(出典:株式会社エイチ・アイ・エス)
株式会社エイチ・アイ・エスは、2025年12月26日から2026年1月4日出発の年末年始期間における海外旅行予約状況をもとに、旅行動向をまとめた。調査は2025年11月7日に実施され、対象は同期間にHISでツアー、ダイナミックパッケージ、航空券を申し込んだ利用者で、キャンセルを除いた予約人数をもとに算出している。調査によると、海外旅行予約者数は前年同水準の99.1%となり、堅調に推移している。平均単価は前年比105.0%の24万8,000円で、出国ピークは12月27日(土)、帰国ピークは1月3日(土)となった。
(出典:株式会社エイチ・アイ・エス)
世界の旅行市場は回復傾向にあり、UNツーリズムによると2025年上半期の国際観光客数は前年比5%増で推移している。円安や物価上昇といった外的要因が続く中でも、観光需要はコロナ前を上回る勢いを見せている。国内では12月29日(月)から年末休業に入る企業が多く、昨年に続き最大9連休となる日並びの良い年であることが旅行需要を支えている。
(出典:株式会社エイチ・アイ・エス)
旅行先の地域別構成比を見ると、「アジア地域」が全体の58.6%を占め、特に「東アジア地域」が31.9%と高い割合を示した。アジア方面の近距離路線に人気が集まる一方で、「ヨーロッパ地域」は前年比+1.7ポイント、「中近東地域」は+0.9ポイントと伸びており、休暇期間の長さが長距離旅行への意欲を高めていると考えられる。平均単価の上昇は、円安と物価高に加え、ヨーロッパや中近東の高価格帯地域への予約増が影響している。特にユーロは前年同日比で10円以上の円安となり、単価上昇を後押しした。

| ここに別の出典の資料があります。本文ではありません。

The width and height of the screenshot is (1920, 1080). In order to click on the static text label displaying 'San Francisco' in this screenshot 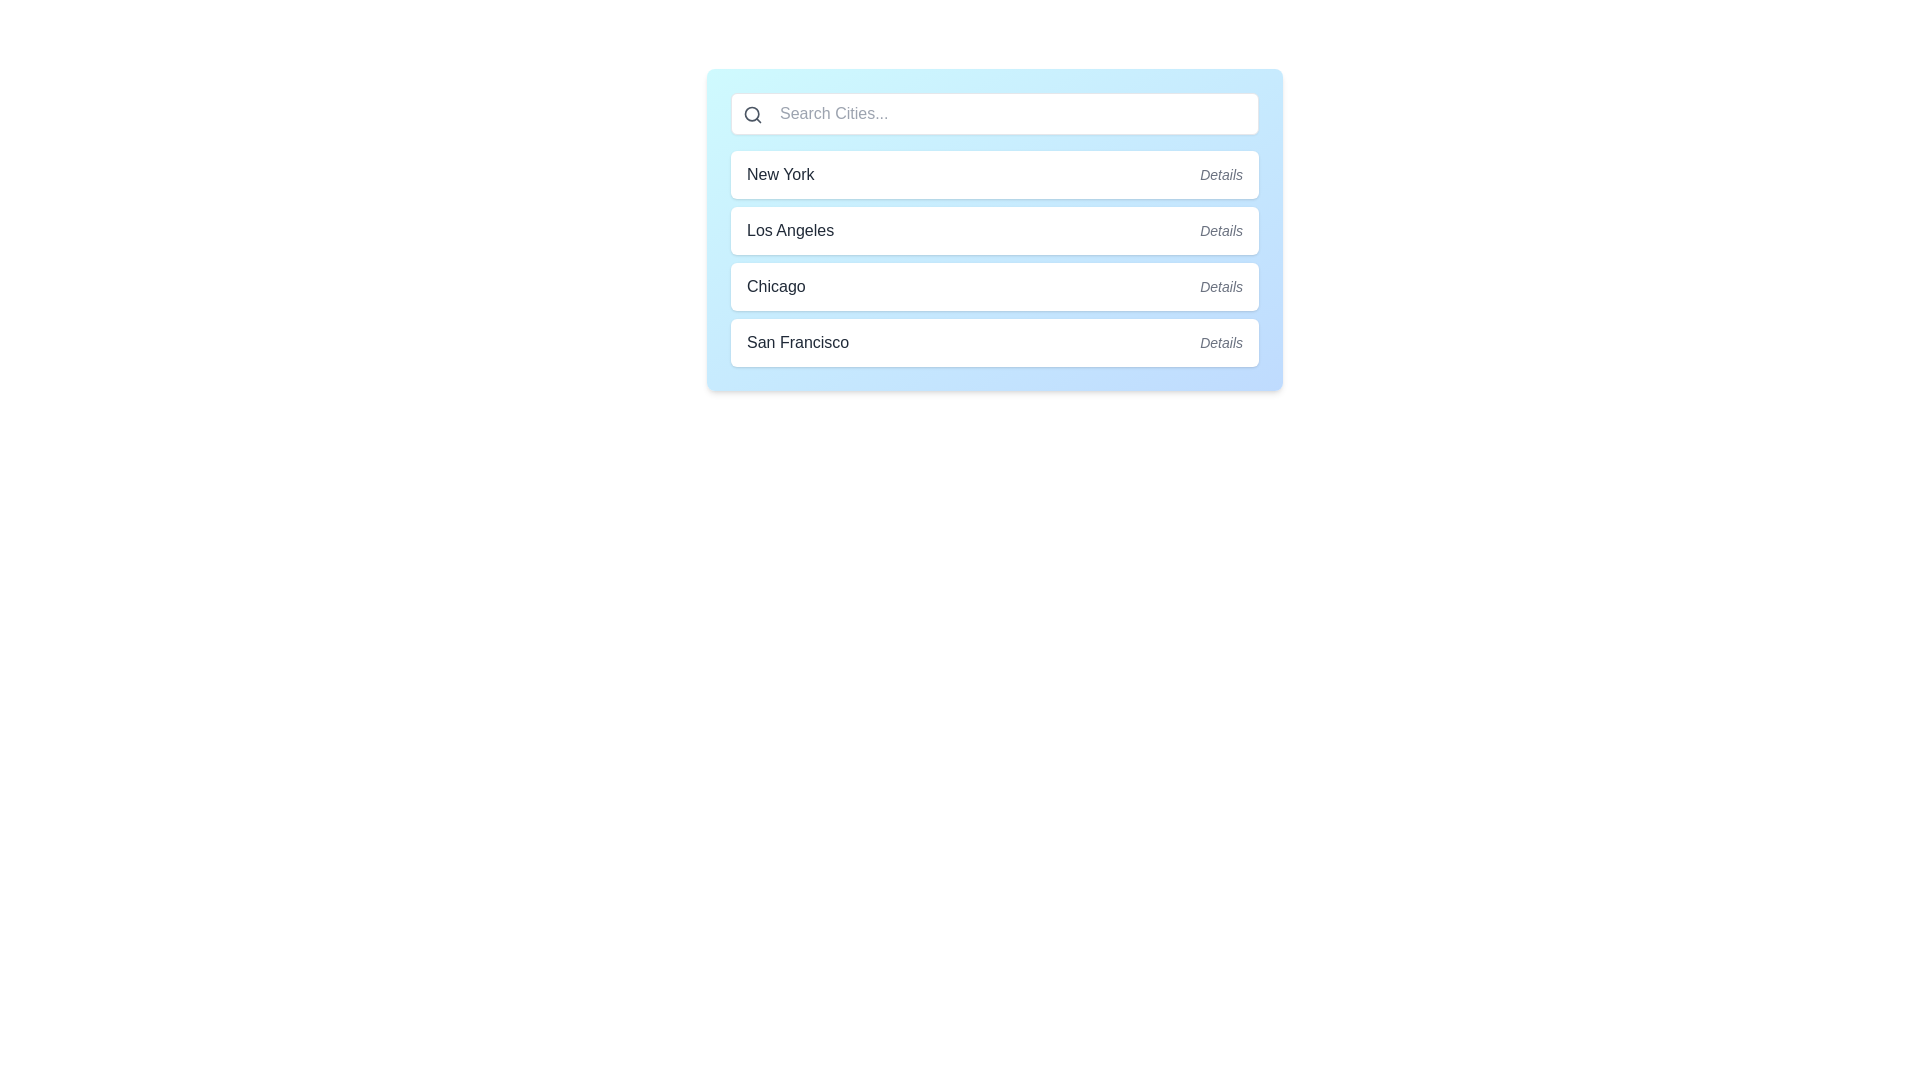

注目を集める旅行先として、エジプトの首都カイロが前年比194.2%と大幅な伸びを示した。これは11月1日に大エジプト博物館がグランドオープンしたことが影響しているとみられる。2019年比でも219.9%と好調である。また、HISが12月29日から31日にかけてチャーター便を運航するグアムも前年比168.8%となり、すでに全便が完売している。ヨーロッパでは、2026年にサグラダ・ファミリアのメインタワー完成を控えたスペイン・バルセロナが前年比152.4%と人気を集めた。ガウディ没後100年を迎える2026年を前に、注目が高まっている。
(出典:株式会社エイチ・アイ・エス)
さらに、ベトナムのホーチミンとフィリピンのセブ島も地方空港からのLCC増便が寄与し、二桁増となった。名古屋(中部)発のホーチミン行きは前年比250.0%、大阪(関西)発のセブ島行きは前年比211.9%と好調である。出発日は12月26日から28日の3日間に集中し、全体の50.7%を占めた。構成比では「お子様連れ」が37.2%、「カップル・ご夫婦」が21.9%となり、家族旅行の割合が高い。年代別では「50代」が20.0%、「20代」が19.2%を占め、幅広い層で年末年始の海外旅行需要が堅調であることがうかがえる。